To self, this statement describing a complex interplay of sensations of sound, color, texture and temperature captures the quintessence of of synaesthesia.

The association within Hindustani music between Ragas and times of the day and seasons is often uncannily resonant. They way 'Lalit' sounds before daybreak, how 'Bhoopali' captures the atmosphere of the dawn perfectly and 'Darbari' and 'Malkauns' enhance the tranquility of late night really seem to be truely synaesthetic experiences.

One of my vivid memories from the mid 1980's is of a long car journey on a monsoon day - it was pouring all the way and very gloomy and the car had a tape player running the same set of songs over and over - among all those songs the Malayalam song 'Thengum hridayam' had made a very unique impact. Many years later, I found that it was set in the Raga 'Megh' which is said to be perfect for the rainy day.

Still, I cannot quite classify my experience (and those of millions of other Hindustani lovers) as definitely synaesthetic; even earlier in life, I had seen movies *showing* 'Megh songs' in a rainy setting and thus it probably was only a case of a subconscious association made between the song and sound patterns heard earlier in a similar setting. More recently, I happened to hear some 'electrified' folk songs from the African country of Mali (album: 'Mali - Acoustic and Electric' from the series 'Hemisphere'). The basic pattern of most of those songs could be mapped to Raga Megh. And it would be very unlikely that the people of Mali (which lies deep in the Sahara desert) would have associated this pattern with *rains*!
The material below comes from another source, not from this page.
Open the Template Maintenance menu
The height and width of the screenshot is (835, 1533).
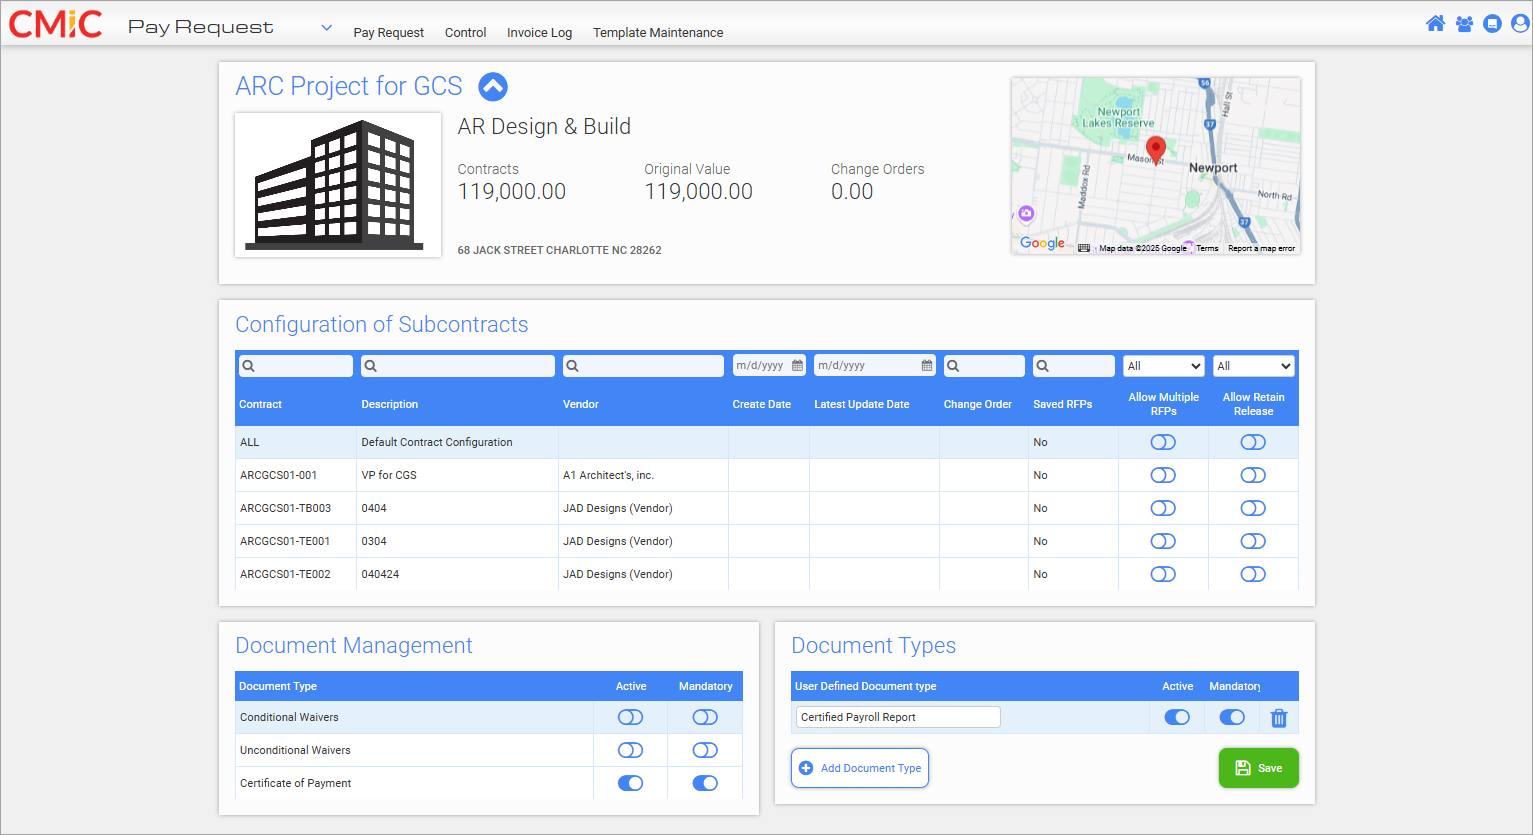point(657,33)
The 'synaesthetic' quote at the top, if I remember right, was due to the late Malayalam movie actor M.G.Soman. Many years ago, some Malayalam magazine had conducted a survey among celebrities with the question: "What is your favorite color?" and this sentence was part of Soman's response - obviously, he chose 'blue'!
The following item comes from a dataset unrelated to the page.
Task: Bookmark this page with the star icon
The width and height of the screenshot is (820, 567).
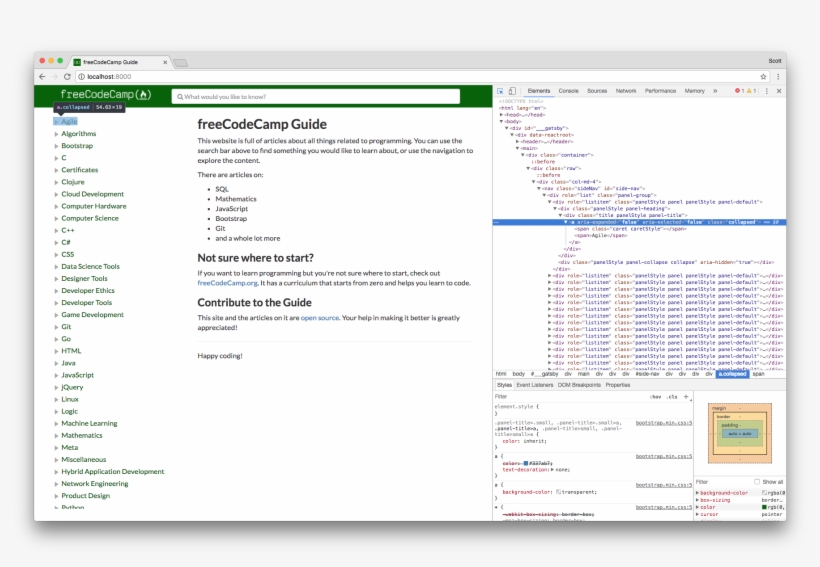Action: coord(765,76)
Indeed Ramachandran's 4th Reith Lecture tries to develop a comprehensive theory on the very origin of language based on 'Synaesthetic Bootstrapping'. I have an issue here. Although he almost summarily dismisses Chomsky and Pinker's thoughts on the origin of language, to self, Chomsky's take that Homo Sapiens has something qualitatively unique ("miraculous") among animals for it (us) to have something like 'language' and the mechanism Ramachandran proposes do NOT appear to be in conflict. It can even be argued that the latter has actually produced evidence for the Chomskian picture by postulating a possible mechanism by which something very special could have happened to our species. It is common knowledge (say for instance in Physics) that even a gradual increase in complexity in a system can sometimes lead to DISCONTINUOUS change(s) in its state, with fundamentally different new properties emerging. So, once the "cross-wirings" in the brain increase beyond a certain threshold (by 'normal' evolution, as Pinker said), we might just have completely new effects emerging, possibly via synaesthetic bootstrapping - language, music, religion...- although even the sheer number of such unique attributes our species enjoys is mindboggling!